Viewing 19 posts - 1 through 19 (of 19 total)
  • Recovering data from a dead memory stick
  • wwaswas
    Full Member

    Not mine, honest.

    Wife’s colleague has a number of unbacked up (I know!) documents on a now dead memory stick.

    She’s already been told chances of recovery are small – what (free) tools are there to go and have a look at it with and do a repair?

    Also, is there anything that will, automatically, always backup a memory stick when it’s plugged in to a ‘home’ pc?

    Cheers

    Euro
    Free Member

    Can you catch dyslexia? I read the title as … from a dead monkeys dick…

    Sorry can’t help with the actual issue (or my imagined one).

    wwaswas
    Full Member

    Can you catch dyslexia? I read the title as … from a dead monkeys dick…

    well it’s a bit of a howler, certainly.

    chaos
    Full Member

    Recuva is worth a try.

    https://www.piriform.com/recuva

    wwaswas
    Full Member

    Recuva can’t see it – it doesn’t show in Windows Explorer but is in devices;

    philxx1975
    Free Member

    How far are you prepared to go to get the info back

    I hear if your a fully paid up member of some islamic extremeist group recovery of anything from anything is possible in the right hands.

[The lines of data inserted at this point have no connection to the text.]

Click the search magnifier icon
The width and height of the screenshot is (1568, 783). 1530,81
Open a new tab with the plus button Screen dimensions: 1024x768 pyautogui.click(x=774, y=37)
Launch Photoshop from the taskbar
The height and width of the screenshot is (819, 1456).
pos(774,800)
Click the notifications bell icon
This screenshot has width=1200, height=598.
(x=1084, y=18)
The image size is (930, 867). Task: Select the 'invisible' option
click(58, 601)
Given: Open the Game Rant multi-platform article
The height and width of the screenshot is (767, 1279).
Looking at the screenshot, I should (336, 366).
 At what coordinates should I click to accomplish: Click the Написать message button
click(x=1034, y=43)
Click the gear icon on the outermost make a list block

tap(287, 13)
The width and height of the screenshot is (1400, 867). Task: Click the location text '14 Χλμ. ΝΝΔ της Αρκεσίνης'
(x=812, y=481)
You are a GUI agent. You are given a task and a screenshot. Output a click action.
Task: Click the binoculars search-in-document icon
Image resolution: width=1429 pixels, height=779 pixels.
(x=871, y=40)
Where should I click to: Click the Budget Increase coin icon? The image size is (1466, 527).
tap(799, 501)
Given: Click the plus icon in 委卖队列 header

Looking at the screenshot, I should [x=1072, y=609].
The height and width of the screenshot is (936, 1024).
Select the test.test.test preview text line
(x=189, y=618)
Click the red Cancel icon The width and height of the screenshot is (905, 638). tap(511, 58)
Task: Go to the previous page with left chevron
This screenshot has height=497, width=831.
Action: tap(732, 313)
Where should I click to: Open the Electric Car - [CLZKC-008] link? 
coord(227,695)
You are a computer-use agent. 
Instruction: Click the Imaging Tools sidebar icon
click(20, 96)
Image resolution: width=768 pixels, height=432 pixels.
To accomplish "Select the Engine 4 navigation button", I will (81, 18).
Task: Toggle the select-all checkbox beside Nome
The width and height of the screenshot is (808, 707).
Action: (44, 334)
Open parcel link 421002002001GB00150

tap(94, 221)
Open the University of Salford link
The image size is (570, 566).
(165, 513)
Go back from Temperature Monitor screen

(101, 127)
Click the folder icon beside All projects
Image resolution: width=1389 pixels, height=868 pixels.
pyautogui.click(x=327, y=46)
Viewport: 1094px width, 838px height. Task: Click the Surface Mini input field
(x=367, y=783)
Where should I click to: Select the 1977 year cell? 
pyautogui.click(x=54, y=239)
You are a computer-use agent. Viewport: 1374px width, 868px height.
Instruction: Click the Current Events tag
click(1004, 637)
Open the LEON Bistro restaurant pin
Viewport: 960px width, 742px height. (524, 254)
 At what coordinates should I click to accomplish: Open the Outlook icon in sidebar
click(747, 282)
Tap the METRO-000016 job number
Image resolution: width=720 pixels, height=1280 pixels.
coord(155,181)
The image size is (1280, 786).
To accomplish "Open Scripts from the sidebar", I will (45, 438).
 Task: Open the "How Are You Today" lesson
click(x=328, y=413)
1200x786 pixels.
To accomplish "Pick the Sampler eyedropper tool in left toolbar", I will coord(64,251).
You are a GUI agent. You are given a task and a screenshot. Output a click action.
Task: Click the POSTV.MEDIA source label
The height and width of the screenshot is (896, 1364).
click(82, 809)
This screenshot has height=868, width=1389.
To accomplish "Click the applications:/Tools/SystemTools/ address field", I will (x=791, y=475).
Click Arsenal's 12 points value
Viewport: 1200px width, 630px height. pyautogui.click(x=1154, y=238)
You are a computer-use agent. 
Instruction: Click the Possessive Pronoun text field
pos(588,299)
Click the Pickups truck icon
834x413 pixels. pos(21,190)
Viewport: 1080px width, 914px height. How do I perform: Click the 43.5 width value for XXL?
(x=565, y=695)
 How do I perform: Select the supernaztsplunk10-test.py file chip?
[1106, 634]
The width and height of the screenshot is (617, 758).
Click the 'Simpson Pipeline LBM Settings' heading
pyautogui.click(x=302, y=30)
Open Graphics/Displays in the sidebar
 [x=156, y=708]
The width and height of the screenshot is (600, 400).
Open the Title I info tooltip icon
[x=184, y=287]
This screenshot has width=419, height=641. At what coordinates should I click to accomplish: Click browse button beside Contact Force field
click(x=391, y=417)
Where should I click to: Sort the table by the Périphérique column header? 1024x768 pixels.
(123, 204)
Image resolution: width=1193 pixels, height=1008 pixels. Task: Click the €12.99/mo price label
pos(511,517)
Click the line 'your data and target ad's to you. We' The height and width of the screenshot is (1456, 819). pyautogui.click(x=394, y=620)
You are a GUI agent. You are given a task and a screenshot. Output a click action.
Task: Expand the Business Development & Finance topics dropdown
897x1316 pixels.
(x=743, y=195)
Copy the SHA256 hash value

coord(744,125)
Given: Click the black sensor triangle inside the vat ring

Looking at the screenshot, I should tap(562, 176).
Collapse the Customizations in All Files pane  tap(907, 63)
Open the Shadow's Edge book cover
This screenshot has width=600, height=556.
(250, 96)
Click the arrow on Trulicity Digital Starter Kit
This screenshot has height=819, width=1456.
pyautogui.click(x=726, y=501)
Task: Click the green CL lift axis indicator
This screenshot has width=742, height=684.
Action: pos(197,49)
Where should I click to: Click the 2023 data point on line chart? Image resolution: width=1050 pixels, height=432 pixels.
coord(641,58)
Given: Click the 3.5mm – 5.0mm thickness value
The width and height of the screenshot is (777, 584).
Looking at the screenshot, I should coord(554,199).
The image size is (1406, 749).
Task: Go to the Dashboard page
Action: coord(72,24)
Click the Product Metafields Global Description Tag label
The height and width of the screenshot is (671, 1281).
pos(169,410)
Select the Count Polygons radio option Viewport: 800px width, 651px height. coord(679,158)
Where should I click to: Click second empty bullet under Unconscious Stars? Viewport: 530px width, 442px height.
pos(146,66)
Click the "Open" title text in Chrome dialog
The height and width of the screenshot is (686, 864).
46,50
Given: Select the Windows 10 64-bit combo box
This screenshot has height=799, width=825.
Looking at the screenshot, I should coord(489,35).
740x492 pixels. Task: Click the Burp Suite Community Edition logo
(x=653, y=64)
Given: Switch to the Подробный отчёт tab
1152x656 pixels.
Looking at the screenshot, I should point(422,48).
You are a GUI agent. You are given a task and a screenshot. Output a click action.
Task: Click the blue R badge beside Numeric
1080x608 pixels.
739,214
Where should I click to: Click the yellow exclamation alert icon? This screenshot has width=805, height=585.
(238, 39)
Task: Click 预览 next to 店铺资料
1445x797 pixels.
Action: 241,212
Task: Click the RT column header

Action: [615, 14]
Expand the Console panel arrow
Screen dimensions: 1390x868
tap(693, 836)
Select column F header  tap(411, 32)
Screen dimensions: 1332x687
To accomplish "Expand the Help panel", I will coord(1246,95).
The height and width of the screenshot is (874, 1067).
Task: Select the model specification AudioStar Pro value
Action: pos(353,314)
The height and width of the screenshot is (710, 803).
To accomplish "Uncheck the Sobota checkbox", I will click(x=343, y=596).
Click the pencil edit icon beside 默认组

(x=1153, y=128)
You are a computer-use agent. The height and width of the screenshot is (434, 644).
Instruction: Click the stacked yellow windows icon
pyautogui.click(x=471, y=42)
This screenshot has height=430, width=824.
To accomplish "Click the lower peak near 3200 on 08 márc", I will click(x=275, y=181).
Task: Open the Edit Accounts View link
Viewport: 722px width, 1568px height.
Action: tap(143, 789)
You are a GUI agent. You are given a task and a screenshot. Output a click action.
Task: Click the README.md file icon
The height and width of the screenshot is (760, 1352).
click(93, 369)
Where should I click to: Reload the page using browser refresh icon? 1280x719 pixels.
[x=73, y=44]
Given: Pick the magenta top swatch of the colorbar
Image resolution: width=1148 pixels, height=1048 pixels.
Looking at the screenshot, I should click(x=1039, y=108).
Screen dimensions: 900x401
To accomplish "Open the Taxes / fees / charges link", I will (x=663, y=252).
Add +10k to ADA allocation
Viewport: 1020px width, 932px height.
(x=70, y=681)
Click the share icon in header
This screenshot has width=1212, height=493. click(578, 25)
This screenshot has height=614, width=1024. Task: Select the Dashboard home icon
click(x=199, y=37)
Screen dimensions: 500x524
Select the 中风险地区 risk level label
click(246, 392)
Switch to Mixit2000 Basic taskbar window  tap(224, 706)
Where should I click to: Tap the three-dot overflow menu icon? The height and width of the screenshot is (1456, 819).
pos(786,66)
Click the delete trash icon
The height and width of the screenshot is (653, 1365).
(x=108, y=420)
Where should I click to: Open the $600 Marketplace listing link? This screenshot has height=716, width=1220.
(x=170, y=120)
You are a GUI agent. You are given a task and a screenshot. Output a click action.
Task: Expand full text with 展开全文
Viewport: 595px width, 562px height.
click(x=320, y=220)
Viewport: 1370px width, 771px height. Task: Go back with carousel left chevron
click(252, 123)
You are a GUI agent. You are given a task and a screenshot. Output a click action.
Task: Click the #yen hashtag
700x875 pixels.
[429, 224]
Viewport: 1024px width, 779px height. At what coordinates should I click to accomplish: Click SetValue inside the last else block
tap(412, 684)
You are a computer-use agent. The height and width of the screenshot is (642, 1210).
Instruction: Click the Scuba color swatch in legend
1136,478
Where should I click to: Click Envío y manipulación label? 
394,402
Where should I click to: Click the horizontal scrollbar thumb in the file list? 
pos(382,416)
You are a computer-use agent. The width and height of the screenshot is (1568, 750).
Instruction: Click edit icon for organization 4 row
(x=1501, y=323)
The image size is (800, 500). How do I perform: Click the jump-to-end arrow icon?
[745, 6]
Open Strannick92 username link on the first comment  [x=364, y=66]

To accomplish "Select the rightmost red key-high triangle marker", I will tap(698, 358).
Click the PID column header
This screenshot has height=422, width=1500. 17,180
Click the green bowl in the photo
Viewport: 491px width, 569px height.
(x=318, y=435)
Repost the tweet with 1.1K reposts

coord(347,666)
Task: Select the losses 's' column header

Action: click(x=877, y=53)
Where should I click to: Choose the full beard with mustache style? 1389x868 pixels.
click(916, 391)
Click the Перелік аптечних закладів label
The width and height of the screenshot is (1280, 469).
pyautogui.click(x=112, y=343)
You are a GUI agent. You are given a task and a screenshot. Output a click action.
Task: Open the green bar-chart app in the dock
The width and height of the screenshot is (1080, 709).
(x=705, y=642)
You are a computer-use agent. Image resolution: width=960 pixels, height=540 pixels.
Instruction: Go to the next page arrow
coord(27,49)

    Might be worth a punt Waswasamed

    Might be worth putting some contingency in for a new front door on the off chance they kick it in or something however.

    Cougar
    Full Member

    If Recuva doesn’t work I’d be seeing whether a Linux box can see it.

    ghostlymachine
    Free Member

    We’ve had everything (500+ photos) from a dead memory card in my camera. Simply by plugging it into a linux laptop.

    wwaswas
    Full Member

    My son may have a linux boot on one of his machines – I’ll try that thanks.

    Stoner
    Free Member

    while explorer might not mount the drive automatically, you may be able to do it manually in Disk Manager.

    Cougar
    Full Member

    It’d be interesting to see what the partitions show up as in Disk Manager also.

    wwaswas
    Full Member

    Just says ‘No Media’

    Cougar
    Full Member

    Just says ‘No Media’

    Ugh. That means the memory controller on the stick can’t see the memory. I’d hazard that you’re screwed short of taking it to a data recovery specialist like OnTrack (which won’t be cheap). Recuva et al ain’t gonna touch that.

    Greybeard
    Free Member

    Testdisk is free:

    http://www.cgsecurity.org/wiki/TestDisk

    It also includes PhotoRec, which will recover specific file types from media even if the format data is missing. I’m using it currently to recover jpgs from a friends disk that won’t mount in Windows or Linux – it will find other files types as well but you need to tell it what you’re looking for. It may take a while – it took 3 weeks on 500GB hard disk, but it just sits in the background so doesn’t cause any trouble.

    wwaswas
    Full Member

    not showing as a drive in TestDisk under windows.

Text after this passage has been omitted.